Cost savings and enterprise case studies
Scalps reports that initial deployments of the AI ​​Infra product have achieved a 50-70% reduction in GPU costs in customer environments. The company cited two examples:
A large creative software company running thousands of GPUs used an average of 20 percent before adopting Scalps. The product increased utilization, stabilized underutilized capacity, and made GPU nodes scalable. These changes cut overall GPU costs by more than half. The company also reported a 35% reduction in latency for key workloads.
A global gaming company used the platform to optimize dynamic LLM workloads running on hundreds of GPUs. According to Scalps, the product increased utilization by a factor of seven while maintaining service-level performance. The customer predicts $1.4 million in annual savings from this workload alone.
Scalps noted that the expected GPU savings typically outweigh the cost of adopting and operating the platform, and that customers with limited infrastructure budgets have reported a rapid return on investment.

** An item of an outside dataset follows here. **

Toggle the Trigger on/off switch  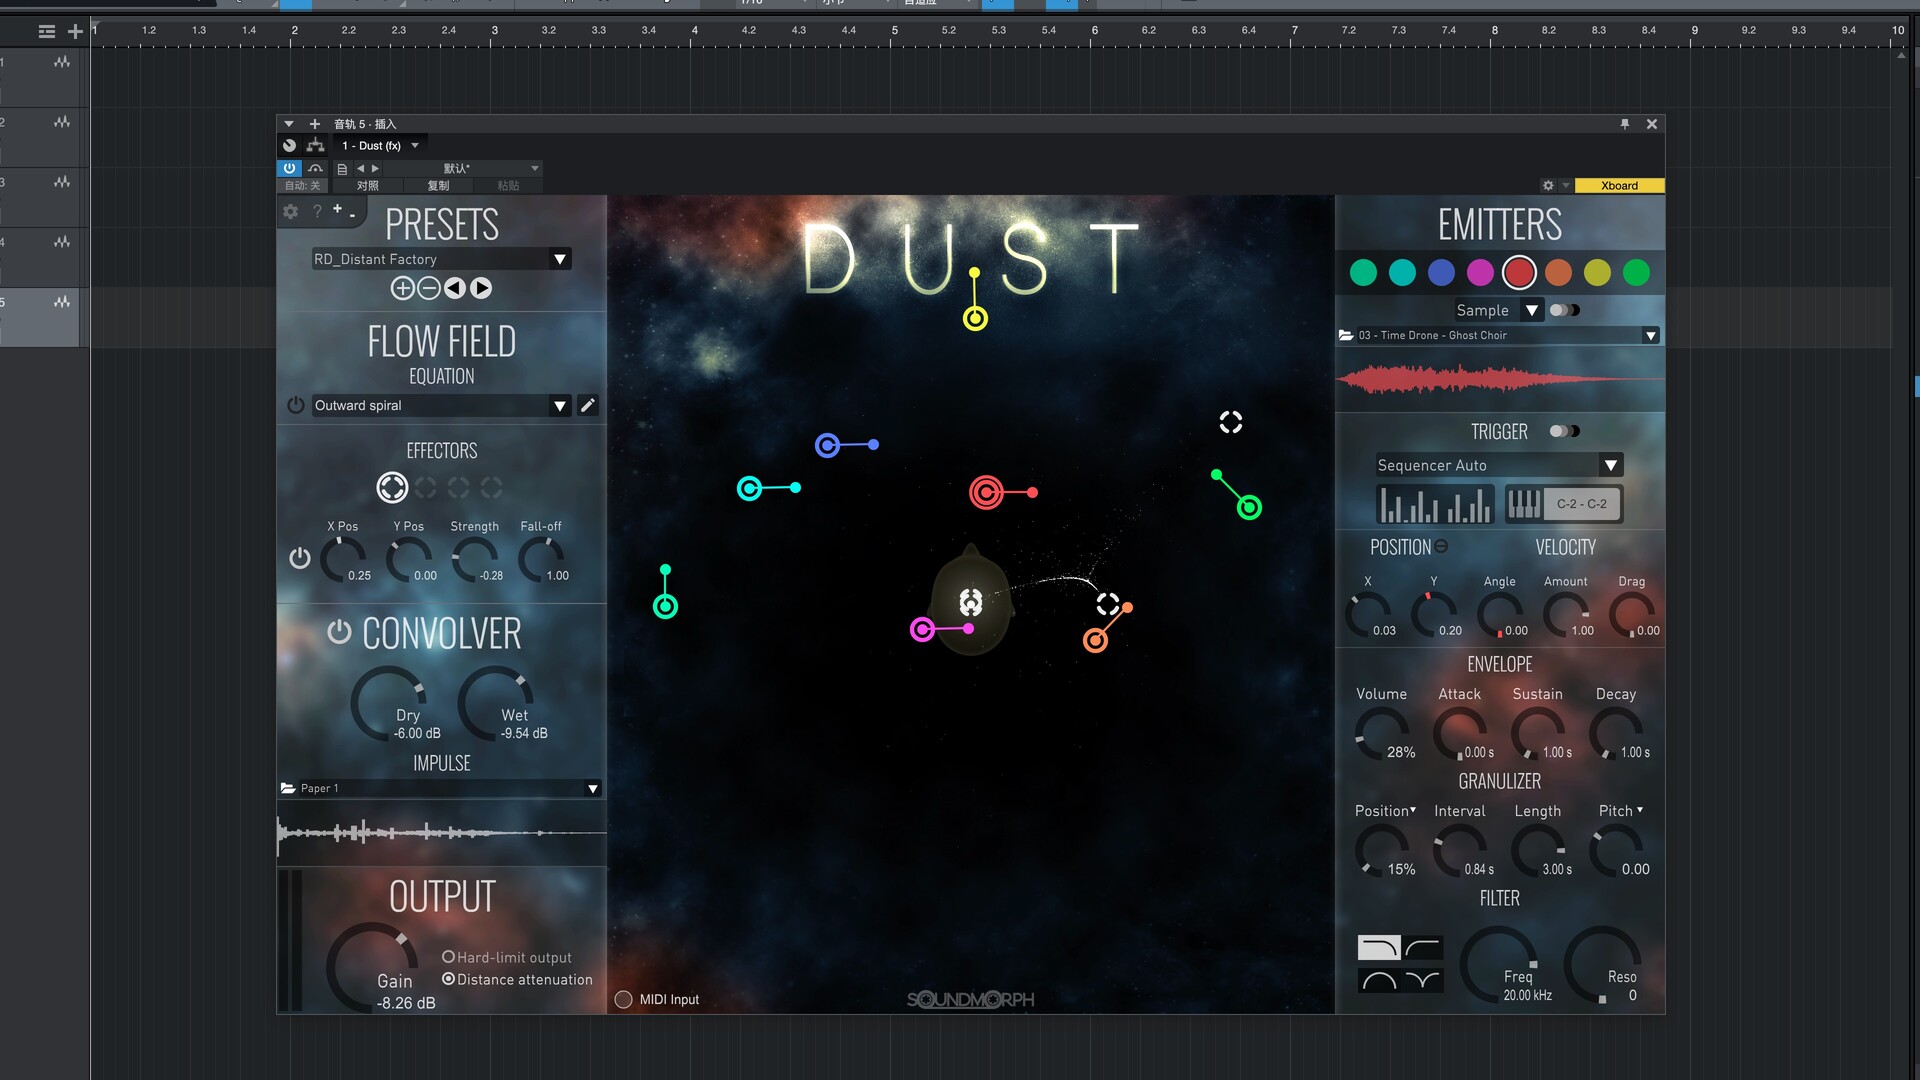tap(1564, 431)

Industry context and company perspective
The rapid adoption of self-hosted AI models has created new operational challenges for enterprises, particularly GPU performance and the complexity of handling large-scale workloads. Shaffer explained the broader landscape in which “cloud-native AI infrastructure is reaching a tipping point.”
“Cloud-native architectures unlock tremendous flexibility and control, but they also introduce a new level of complexity,” he said in the announcement. “Managing GPU resources at scale has become chaotic.
The product brings together the full set of cloud resource management functions needed to manage diverse workloads at scale, Shaffer added. The company pitched the platform as a comprehensive system for continuous, automated optimization.
A unified vision for the future
With the addition of the AI ​​Infra product, Scalps aims to establish a unified approach to managing GPU and AI workloads that integrates with existing enterprise infrastructure.
The platform’s initial performance measurements and reported cost savings focus on improving measurement performance within a scalable ecosystem of self-hosted AI deployments.